Honestly, it sounds like something that would lead to them "downsizing" you rather than something that would help. 

Notice how every question on those super long job assessment test try to screen you out for shyness or SA? It's not something I'd want to reveal, but then again, I've never worked in anything but jobs where you have to work with the public.

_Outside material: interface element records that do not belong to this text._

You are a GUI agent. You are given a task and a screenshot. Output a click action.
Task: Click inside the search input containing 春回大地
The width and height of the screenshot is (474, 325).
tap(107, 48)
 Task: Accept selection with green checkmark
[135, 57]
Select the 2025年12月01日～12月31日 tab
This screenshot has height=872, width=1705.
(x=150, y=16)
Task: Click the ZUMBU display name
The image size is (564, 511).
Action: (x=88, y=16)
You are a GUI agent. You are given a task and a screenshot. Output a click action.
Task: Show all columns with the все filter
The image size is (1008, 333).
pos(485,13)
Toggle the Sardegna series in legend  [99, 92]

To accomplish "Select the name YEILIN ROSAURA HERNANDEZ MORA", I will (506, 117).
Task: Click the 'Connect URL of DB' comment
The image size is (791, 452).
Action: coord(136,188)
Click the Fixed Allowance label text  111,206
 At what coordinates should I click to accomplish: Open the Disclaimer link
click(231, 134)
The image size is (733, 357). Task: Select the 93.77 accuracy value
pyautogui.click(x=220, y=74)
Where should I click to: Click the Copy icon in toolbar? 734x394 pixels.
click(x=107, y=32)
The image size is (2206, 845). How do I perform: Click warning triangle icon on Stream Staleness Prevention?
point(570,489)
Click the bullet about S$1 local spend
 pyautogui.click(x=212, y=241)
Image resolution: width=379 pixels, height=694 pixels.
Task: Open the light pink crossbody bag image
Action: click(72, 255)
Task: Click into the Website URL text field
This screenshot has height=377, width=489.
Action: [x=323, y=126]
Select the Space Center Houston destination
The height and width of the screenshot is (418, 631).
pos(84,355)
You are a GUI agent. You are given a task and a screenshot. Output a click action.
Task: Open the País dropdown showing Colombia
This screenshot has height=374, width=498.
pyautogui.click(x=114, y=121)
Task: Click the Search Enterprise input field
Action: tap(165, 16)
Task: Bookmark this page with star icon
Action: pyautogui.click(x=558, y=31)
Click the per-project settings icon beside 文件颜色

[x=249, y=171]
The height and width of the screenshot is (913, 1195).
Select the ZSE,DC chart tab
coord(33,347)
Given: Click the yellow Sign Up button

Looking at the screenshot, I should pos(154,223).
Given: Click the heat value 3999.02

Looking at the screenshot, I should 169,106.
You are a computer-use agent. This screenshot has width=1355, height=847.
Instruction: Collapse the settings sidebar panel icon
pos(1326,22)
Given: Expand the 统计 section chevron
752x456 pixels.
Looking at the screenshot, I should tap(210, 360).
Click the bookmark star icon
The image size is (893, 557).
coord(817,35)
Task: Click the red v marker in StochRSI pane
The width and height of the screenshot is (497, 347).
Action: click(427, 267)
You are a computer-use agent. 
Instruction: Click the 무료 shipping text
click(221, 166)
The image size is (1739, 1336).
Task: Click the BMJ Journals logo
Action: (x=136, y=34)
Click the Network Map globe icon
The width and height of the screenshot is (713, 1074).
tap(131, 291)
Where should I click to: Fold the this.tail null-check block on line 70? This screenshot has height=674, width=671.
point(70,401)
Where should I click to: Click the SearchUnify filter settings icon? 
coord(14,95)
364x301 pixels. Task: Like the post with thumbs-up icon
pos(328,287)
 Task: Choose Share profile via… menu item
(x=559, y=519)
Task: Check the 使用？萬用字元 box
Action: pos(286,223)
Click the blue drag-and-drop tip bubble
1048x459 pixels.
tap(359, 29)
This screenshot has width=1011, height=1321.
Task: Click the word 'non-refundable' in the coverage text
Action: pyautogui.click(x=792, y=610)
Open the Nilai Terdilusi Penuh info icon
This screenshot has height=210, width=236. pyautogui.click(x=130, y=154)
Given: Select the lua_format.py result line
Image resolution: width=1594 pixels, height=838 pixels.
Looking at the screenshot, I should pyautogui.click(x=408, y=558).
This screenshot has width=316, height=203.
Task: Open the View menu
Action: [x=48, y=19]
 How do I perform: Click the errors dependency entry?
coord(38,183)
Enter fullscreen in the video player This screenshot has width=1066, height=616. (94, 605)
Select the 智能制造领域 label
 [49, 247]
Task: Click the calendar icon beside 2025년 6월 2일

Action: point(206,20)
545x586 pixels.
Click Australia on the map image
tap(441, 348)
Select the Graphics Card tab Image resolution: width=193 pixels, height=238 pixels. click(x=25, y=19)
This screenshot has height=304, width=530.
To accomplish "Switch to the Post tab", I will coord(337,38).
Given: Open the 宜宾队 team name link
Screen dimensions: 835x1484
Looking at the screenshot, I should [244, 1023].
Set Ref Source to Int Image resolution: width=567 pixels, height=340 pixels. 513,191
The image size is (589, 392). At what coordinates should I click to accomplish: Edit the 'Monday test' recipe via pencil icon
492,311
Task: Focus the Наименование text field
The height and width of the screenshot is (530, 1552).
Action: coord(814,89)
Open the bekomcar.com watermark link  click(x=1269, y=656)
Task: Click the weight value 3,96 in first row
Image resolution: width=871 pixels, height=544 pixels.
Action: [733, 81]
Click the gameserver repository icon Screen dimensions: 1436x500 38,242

But my first thought would be against it.


----------



## working on being happy (Jan 16, 2014)

I've talked to my boss's about my SAD. I've explained it to them over and over again. they never quit got it though. I don't think it matters one way or the other. i just know that i felt better after telling them. like a weight was lifted off my shoulders. so i could relax a little because i wasn't trying to hide my SAD from them. good luck with your performance review.


----------



## dreamloss (Oct 28, 2013)

I told them about social anxiety as one of my "weaknesses" during my interview. I felt like it was more honest I guess, hoping that they'd be forgiving if I slip up & get super anxious some time in the future. (One interviewer laughed at me when I said it though. But he's a bit of a dick in general, I learned afterwards. So I can't really take anything to heart.)


----------



## urbancoyote (Dec 10, 2013)

If its affecting your performance it might be a good idea to tell them. They may not understand. Im sure the majority of people dont think such a condition exists. It may improve your performance evaluation(although probably unlikely), seeing as you can say that a lot of stuff you do at work is way out of your comfort zone. Might make you look good! Yhats all just supposition though.


----------



## Smithy123 (Oct 5, 2013)

It's tempting to tell people at work because it would give them an explanation for my strange behaviour at times, but I do not think it would be a good thing overall. Everyone is quite confident, sociable and assertive where I work and they would just view me as even more of a weirdo if I told them.


----------



## Melodic (Apr 16, 2009)

Perhaps if it was a serious hindrance to your work then yes, but I think most employers would not understand it and see it as an irritating handicap instead. From my experience, employers want workers who are easy going, willing and completely capable, so having to deal with someone who has a disadvantage like anxiety or so may lead to even inconspicuous discrimination. Of course if they are personable, understanding or laid-back, it may work to your advantage, but I just wouldn't feel comfortable with my boss knowing I had such a 'weakness'.


----------



## Steinerz (Jul 15, 2013)

No


----------



## inerameia (Jan 26, 2012)

It appears people will take advantage of any perceived weakness. So, most likely, I wouldn't.


----------



## MCWbs (Feb 1, 2014)

Liability said:


> Really contemplating telling them. I have a performance review this week and i know they will expect me to put my lack of interpersonal skills as a weakness that needs improvement. I feel like if i do it will take some of the stress away but at the same time i dont think they would understand.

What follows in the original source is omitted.